As he lay gathering his strength, the shadow of a crumbling brick mausoleum began to creep over him, egged on by the setting sun. Tom shrank away from it and stood up. He had no shoes or socks, his torn jeans were now barely cut-off shorts, and his shirt had torn clear away – but he began to walk anyway. Right now he needed to be in the light.
It was a mild evening, a little close. He threaded between the overgrown graves and shadowy stones and out into the street beyond.
It was a run-down, drab area. Some mournful notes faltered nervously out of a saxophone from somewhere high up in a derelict building. Kids from the housing projects, dressed in rags little better than his, watched him with big eyes as he walked past. Somehow, he had to find Kate; but first he had
to find his own bearings …
The architecture, the whole feel of the place, was like he’d stepped into another time, maybe a century ago. Joggers and dog-walkers stared at him in his rags, some amused, some afraid. Creoles chatted in groups on the steps of the tall buildings. Giving thanks that it had been a sunny day, he hunted about the stuccoed side streets and soon found a washing line in someone’s backyard. Tom plucked a shirt, some khakis and underwear from the sagging nylon cord, like strange fruit from a branch. He had no money, so he pegged his borrowed watch to the line instead, and hoped the payment would be appreciated.
Ducking back out of the yard, Tom scuttled off with his damp prizes. In the next street he found the back entrance to a ramshackle old movie-house.

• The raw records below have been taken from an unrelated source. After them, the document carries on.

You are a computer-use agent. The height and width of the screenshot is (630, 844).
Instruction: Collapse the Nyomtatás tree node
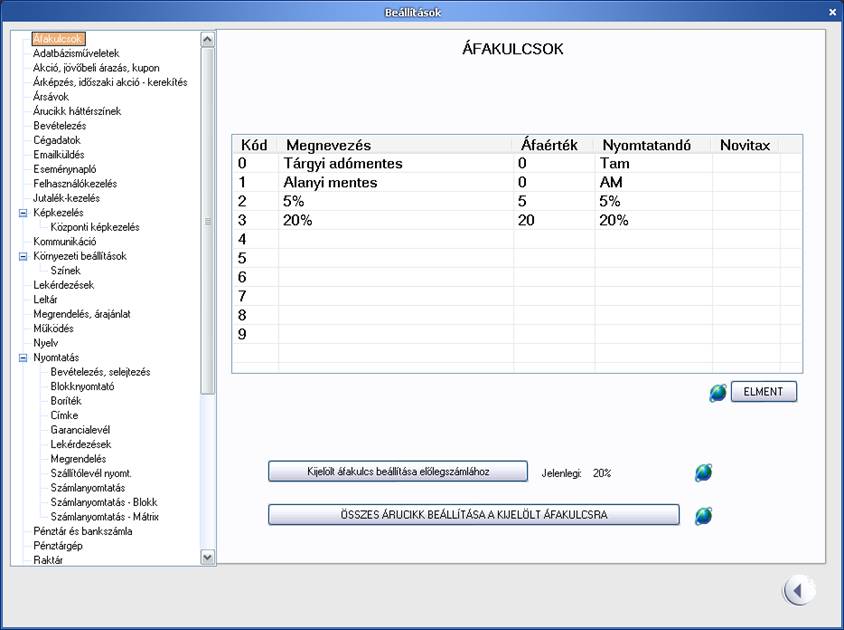click(x=23, y=357)
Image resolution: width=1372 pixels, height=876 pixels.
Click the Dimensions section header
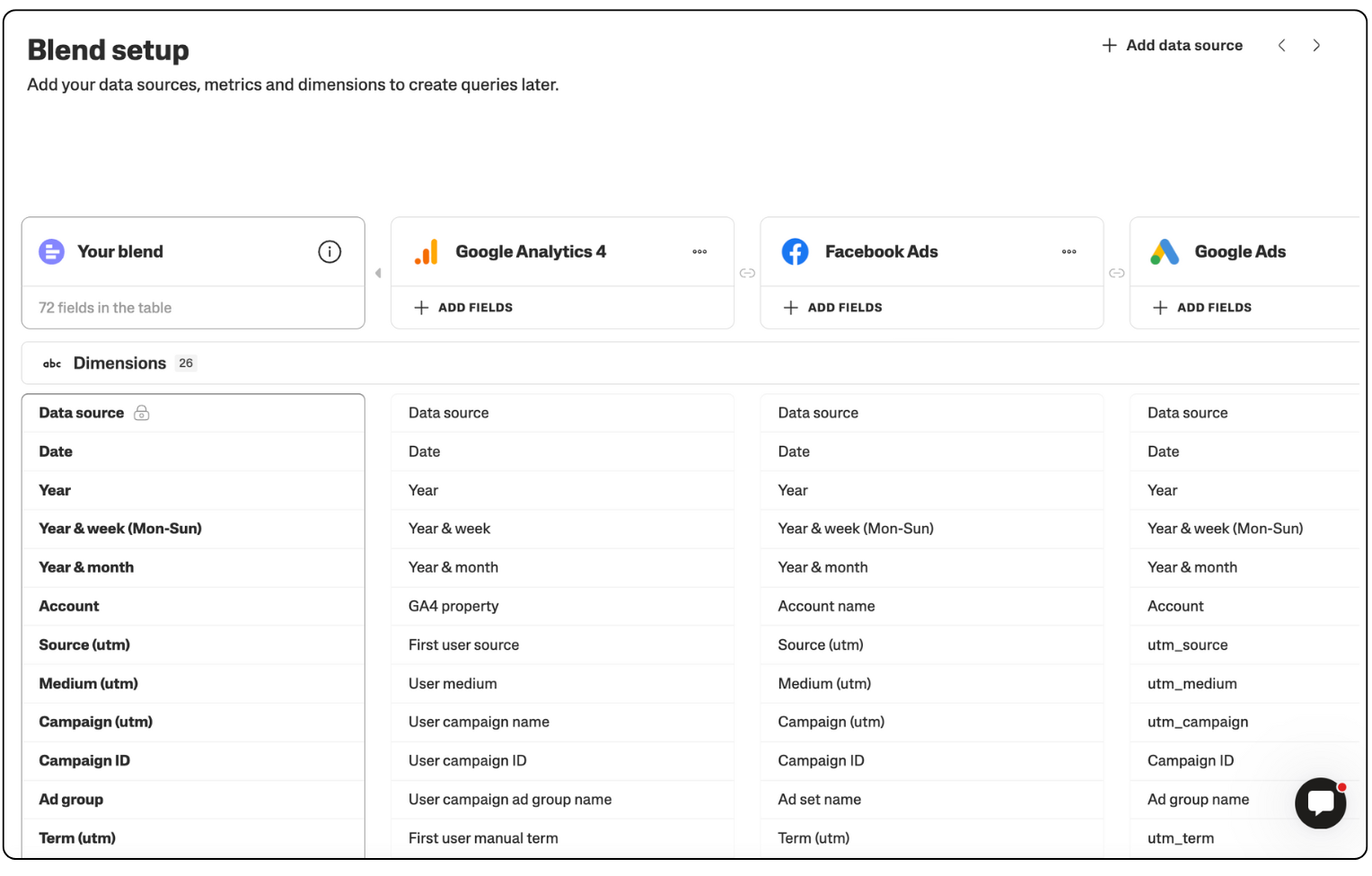pyautogui.click(x=119, y=364)
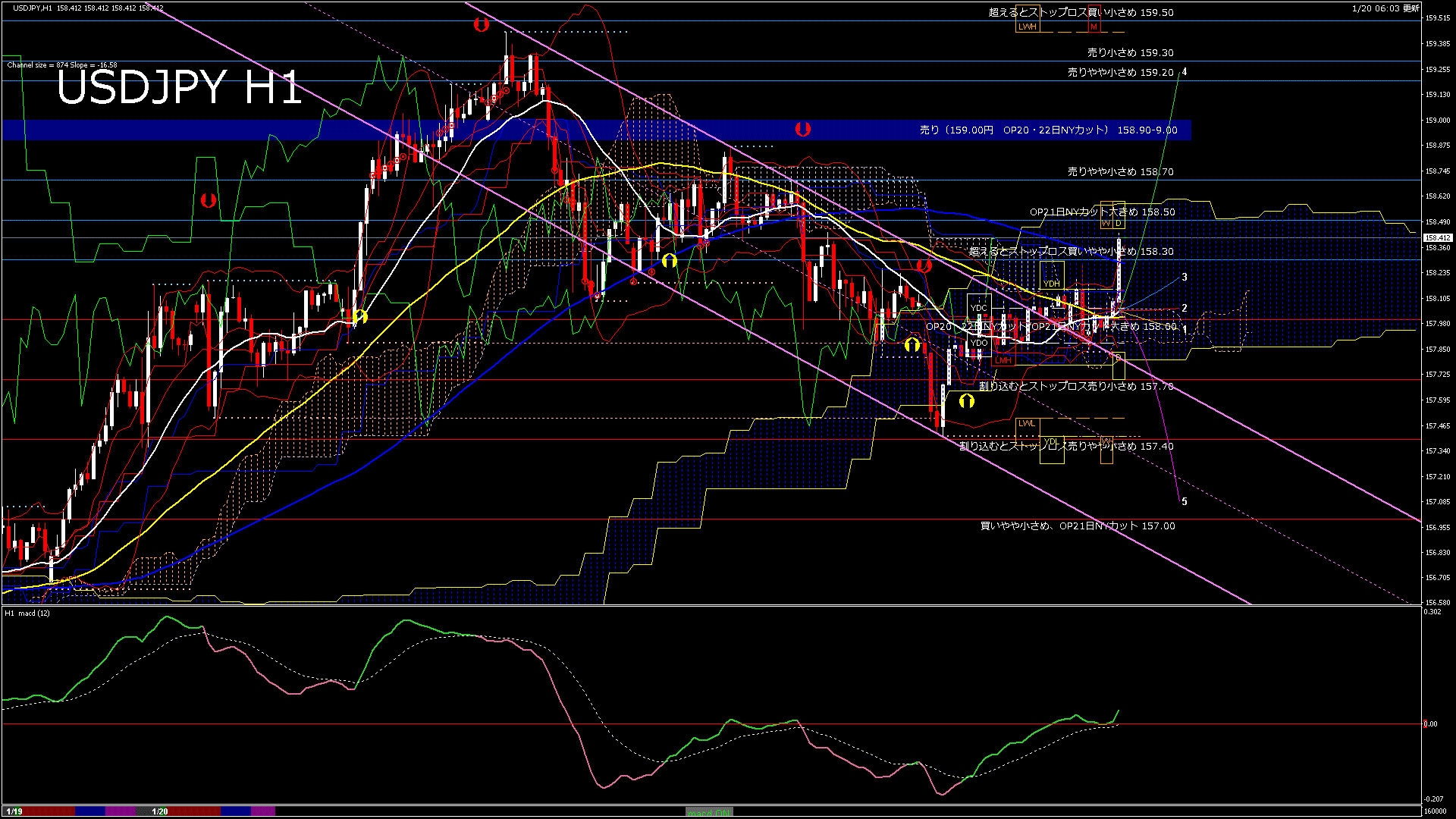This screenshot has height=819, width=1456.
Task: Toggle the macd ON button
Action: point(709,812)
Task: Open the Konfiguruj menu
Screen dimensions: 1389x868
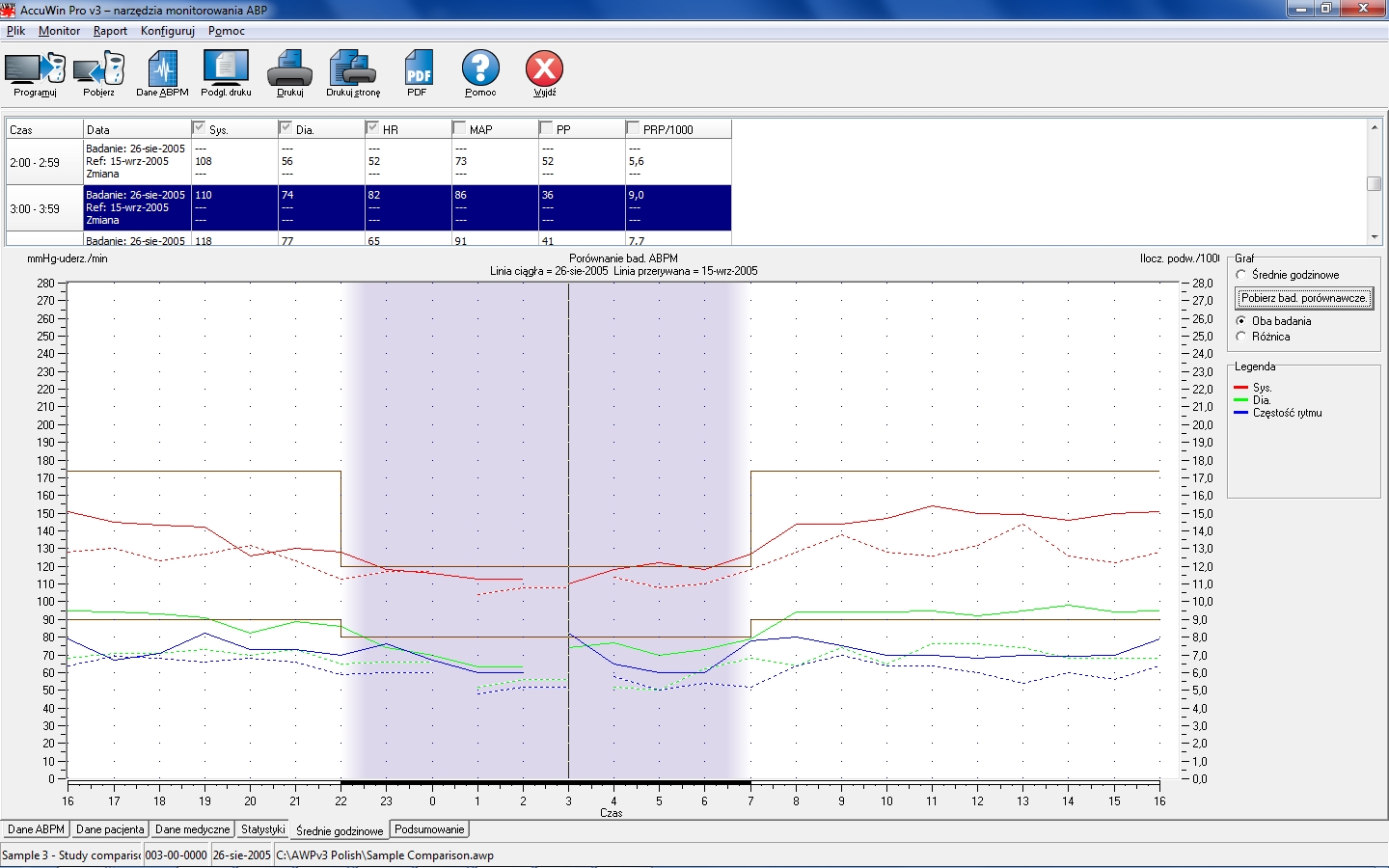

A faded sign proclaimed it to be the Cinema Medin. The fire door, a mess of torn and faded posters, was ajar. Needing a place to change out of sight, Tom ducked inside.
He found himself in a corridor that gave on to a cramped and dusty auditorium. Cobwebs shrouded the crimson drapes of moth-eaten velvet, and rats squeaked and scuffled as they played among the slashed seats.
Tom had just slipped on the khakis when he heard a man’s voice, dried and reedy with age.
‘Do you need assistance, my friend?’
Tom looked up in alarm, and discerned a dark figure watching him from a seat in the back row.
‘Where y’at, son?’ the old man tried again.
‘Is this your place?’ Tom glanced around nervously, wondering who else might be watching. ‘I didn’t break in or anything.’
‘That’s OK.’ The old timer rose stiffly from his seat. ‘It’s the rats’ place as much as mine, but they’re not the best company. You want to talk? Maybe I could help you.’
‘I’m sixteen years old,’ Tom told him, roughing up his voice a little in case Pops thought he could try something. ‘I can dress myself, thanks.’
The man stepped forward, and in the chink of light let in by the open fire door, Tom saw he was a Native American and dressed all in black. ‘Not that kind of help,’ the man said mysteriously.